Se observó en el espejo del coche. El sol le había proporcionado un bonito bronceado. Dorothy decía que jamás le había visto tan moreno y ya fuera por su uniforme o por su apostura, ella le encontraba más deseable y quería que le hiciera el amor más a menudo. Pero bien pudiera ser que la razón estribara en que estaba embarazada de su primer hijo y sabía que pronto tendría que renunciar a ello durante algún tiempo. Y él lo hacía, a pesar de que aquella enorme montaña de vida le desagradaba pero fingía disfrutar tanto como cuando ella estaba delgada y poseía un estómago de raso que probablemente presentaría después desmalladuras permanentes como consecuencia del embarazo. Ella había tenido la culpa. Habían acordado no tener hijos durante cinco años pero ella había cometido un error. La noticia le hizo sentir vértigos. Tuvo que cambiar todos los planes. Ella ya no podría trabajar de taquígrafa en la Rhem Electronics y ganaba un sueldo excelente. Él tendría que permanecer en el Departamento cosa de un año más para ahorrar dinero. No les pediría ayuda ni a Cari ni a su padre y ni siquiera les pediría un préstamo ahora que ya sabían que no iba a incorporarse al negocio de la familia.
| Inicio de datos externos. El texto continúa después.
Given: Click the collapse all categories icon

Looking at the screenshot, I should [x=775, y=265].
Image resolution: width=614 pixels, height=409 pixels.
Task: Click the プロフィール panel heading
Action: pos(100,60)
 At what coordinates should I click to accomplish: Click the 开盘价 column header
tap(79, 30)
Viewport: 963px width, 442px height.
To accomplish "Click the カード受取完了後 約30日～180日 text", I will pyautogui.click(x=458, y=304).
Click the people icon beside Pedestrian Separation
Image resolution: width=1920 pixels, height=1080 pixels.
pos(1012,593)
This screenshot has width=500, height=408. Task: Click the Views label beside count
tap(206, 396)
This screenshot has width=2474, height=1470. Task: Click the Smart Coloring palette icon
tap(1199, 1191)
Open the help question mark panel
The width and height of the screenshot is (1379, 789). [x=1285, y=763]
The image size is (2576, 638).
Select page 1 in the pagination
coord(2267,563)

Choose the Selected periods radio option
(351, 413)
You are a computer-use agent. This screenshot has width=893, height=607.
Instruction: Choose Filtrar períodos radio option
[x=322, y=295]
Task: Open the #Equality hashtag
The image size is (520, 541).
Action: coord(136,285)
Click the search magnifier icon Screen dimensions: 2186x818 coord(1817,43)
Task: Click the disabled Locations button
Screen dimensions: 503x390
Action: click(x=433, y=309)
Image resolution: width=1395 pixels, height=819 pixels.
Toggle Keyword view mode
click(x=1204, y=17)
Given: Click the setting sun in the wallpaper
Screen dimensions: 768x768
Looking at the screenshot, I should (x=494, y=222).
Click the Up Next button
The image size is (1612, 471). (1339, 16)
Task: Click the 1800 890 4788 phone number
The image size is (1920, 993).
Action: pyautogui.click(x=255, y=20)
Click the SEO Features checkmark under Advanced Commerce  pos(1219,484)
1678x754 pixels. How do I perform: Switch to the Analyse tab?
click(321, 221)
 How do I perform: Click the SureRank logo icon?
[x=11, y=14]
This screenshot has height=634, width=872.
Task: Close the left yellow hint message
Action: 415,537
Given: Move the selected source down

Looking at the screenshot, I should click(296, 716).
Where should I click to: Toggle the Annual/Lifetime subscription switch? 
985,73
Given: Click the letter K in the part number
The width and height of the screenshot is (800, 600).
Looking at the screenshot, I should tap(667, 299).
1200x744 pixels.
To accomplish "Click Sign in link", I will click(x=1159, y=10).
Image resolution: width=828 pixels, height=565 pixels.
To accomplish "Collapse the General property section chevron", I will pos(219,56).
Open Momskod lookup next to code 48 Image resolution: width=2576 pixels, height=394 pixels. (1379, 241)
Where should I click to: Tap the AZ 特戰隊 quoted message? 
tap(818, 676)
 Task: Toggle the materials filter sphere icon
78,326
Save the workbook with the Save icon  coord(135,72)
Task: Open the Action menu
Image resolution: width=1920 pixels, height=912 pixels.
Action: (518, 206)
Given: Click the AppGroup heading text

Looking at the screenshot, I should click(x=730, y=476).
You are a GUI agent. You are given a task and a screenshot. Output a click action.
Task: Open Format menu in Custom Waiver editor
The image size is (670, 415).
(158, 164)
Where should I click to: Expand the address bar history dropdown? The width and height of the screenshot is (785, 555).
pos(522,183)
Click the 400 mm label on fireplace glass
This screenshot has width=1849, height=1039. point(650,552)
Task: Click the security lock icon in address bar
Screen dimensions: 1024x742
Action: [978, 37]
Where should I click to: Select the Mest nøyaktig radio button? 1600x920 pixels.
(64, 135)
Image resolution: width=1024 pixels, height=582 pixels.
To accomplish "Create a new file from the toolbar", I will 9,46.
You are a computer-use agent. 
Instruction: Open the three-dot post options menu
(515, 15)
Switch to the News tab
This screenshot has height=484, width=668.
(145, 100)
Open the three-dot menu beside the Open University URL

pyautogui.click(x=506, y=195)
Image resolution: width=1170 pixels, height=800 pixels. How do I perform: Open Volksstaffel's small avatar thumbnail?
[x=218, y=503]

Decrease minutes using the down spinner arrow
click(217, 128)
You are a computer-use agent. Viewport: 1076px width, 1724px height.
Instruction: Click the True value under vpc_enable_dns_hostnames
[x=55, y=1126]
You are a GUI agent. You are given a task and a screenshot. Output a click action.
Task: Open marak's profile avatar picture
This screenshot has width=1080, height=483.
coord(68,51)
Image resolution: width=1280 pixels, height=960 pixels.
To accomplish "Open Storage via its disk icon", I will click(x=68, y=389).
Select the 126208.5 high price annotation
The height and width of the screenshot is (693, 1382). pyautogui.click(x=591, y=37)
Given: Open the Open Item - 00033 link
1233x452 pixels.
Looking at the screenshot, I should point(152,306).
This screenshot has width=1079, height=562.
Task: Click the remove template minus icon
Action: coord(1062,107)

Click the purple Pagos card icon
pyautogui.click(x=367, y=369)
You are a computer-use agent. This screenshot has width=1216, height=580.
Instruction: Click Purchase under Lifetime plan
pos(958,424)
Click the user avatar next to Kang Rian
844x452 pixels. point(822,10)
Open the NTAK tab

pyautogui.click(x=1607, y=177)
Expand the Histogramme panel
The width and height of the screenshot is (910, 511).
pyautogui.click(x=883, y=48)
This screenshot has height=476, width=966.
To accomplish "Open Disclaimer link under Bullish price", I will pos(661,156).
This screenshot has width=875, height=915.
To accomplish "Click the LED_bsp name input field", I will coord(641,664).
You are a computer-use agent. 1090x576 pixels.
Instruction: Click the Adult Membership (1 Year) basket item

El intento de agradarles había sido la razón de que cambiara tres veces de asignatura principal hasta que escogió psicología anormal con el profesor Raymond y aprendió de aquel pequeño y fofo intelectual quién era él. Aquel amable hombre que casi había sido como un padre, a punto estuvo de llorar cuando Roy le dijo que deseaba abandonar los estudios para incorporarse al Departamento de Policía de Los Ángeles. Permanecieron sentados en el despacho del profesor Raymond hasta media noche mientras el hombrecillo insistía, presionaba y maldecía contra la obstinación de Roy hasta que al final cedió cuando Roy le convenció de que estaba cansado y que probablemente no asistiría a ninguna de las clases del semestre siguiente si se quedaba, que un año o dos alejado de los libros pero en estrecho contacto con la vida le proporcionaría el ímpetu necesario para volver y conseguir el titulo. Y quién sabe, si era el intelectual que el profesor Raymond suponía que podía ser, es posible que siguiera estudiando, estando ya lanzado, y que alcanzara el doctorado.